– Милая, – чуть смягчилась Аннет, – как ты можешь понять мою правду, если ты даже своей не понимаешь?

– Я понимаю, мама. Ты ведешь себя неблагоразумно.

В ту пору она ещё не знала, что для тех, кто попал в расширяющуюся зону влияния Марни, понятия «благоразумно» не существует.

Карен почувствовала, как её щеки вновь обожгли горячие слезы.

– Мама, я тебя не понимаю.

– Поймешь, когда доживешь до моих лет. Поверь мне. И если к тому времени ты не обретешь себя, значит, будешь маяться так же, как всю жизнь маялась я.

* * *

16 сентября 2019 г., понедельник

Линдси заметила, что Рид поглядывает на часы, висевшие на стене.

– Вы кого-то ждете? – поинтересовалась она.

– Нет. Просто отслеживаю время. Нам так мало отпущено. Карен рано потеряла мать. Мы все оказались вовлечены в нечто такое, что не поддавалось осмыслению. Я не мог понять, чем Марни удерживает своих последователей. И Карен тоже. Мы думали, что резонные доводы спасут нас. Что, апеллируя к разумному началу, от природы заложенному в моей жене и ее матери, мы сумеем каким-то образом вернуть их в семьи. Но Марни их словно околдовала.

– Вы сказали, что зря не послушались Карен. Что вы имели в виду?

– Она категорически рекомендовала не переселяться сюда. Объяснила, что три раза навещала мать и каждый раз уезжала с убежденностью, что все её усилия были напрасны. Однако она, помимо собственной воли, не теряла надежды, не оставляла попыток. На собственном печальном опыте она убедилась, что это бесполезно. И это вдалбливали все, кто входил в её группу поддержки. Никто из них не мог соперничать с Марни.

– Что она сказала, когда вы сообщили ей о своем решении переехать сюда?

Рид молчал.

В комнате вдруг как будто стало очень тесно. Линдси постаралась не нагнетать ещё больше атмосферу напряженности. Не мешала ему думать, отпуская замечания лишь для того, чтобы заполнить затянувшуюся неловкую паузу.

– Она сказала, что я совершу самую большую ошибку в своей жизни, если отправлюсь сюда. И до конца своих дней буду о том горько сожалеть. И знаете что?

– Что?

Рид сложил руки в молитвенном жесте.

– Она оказалась права. Я жалею, что приехал сюда, но тогда другого выхода я не видел. Я приехал и остался, так как думал… думал… что она вернется к нам. Думал, что она сумеет вырваться из того, что её крепко держало.

– Но она не вернулась, – подытожила Линдси.

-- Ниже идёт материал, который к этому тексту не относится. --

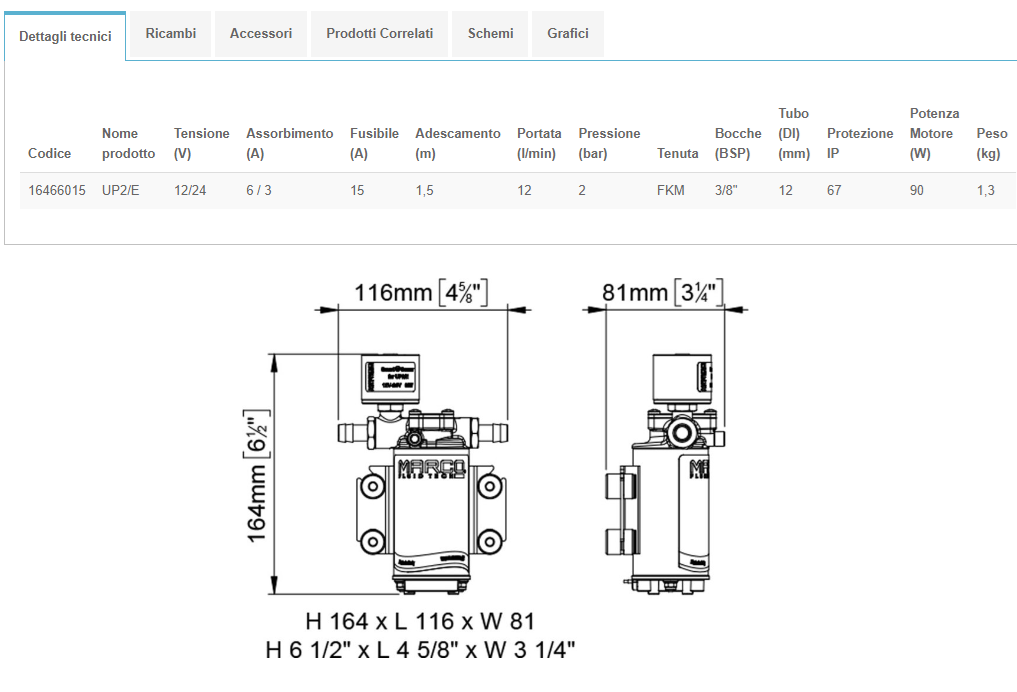This screenshot has height=692, width=1017.
Task: Click the product code 16466015
Action: pos(57,190)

– Нет. Я виделся с Калистой только еще один – последний – раз после того, как отдал ей деньги.

* * *

Июль 1999 г.

Вскоре после того, как Калиста потребовала свою долю от продажи их дома в Калифорнии, Рид положил деньги – $128 000 – в холодильник. Через неделю за ними явилась Калиста. Мальчики в это время гуляли – обследовали округу. На этот раз Калиста выглядела лучше. Темные круги под глазами исчезли. Она была оживленная, жизнерадостная, даже сандалии скинула, усаживаясь в гостиной. Загорелая, подтянутая, она казалась более открытой. Не столь высокомерной.

Эта Калиста сильно отличалась от той, которая несколько дней назад потребовала у него наличные.

– Могу я предложить тебе бокал вина? – спросил Рид, надеясь, что жена одумалась и вернулась навсегда.

Она жестом отказалась.

– Воды. Комнатной температуры. Бутылочную, если есть.

Рид подавил в себе порыв состроить гримасу или бросить в ответ колкость. Он смотрел на неё другими глазами. Она больше не была его женой. Перед ним сидела чужая женщина. Однако он по-прежнему любил её. Какая нелепость!

Ему следовало бы ненавидеть её.

– Сейчас принесу.

– Рид, я не жду, что ты поймешь, – сказала Калиста, когда он вернулся в комнату со стаканом воды.

Он решил, что с него хватит: в эти игры он больше не играет.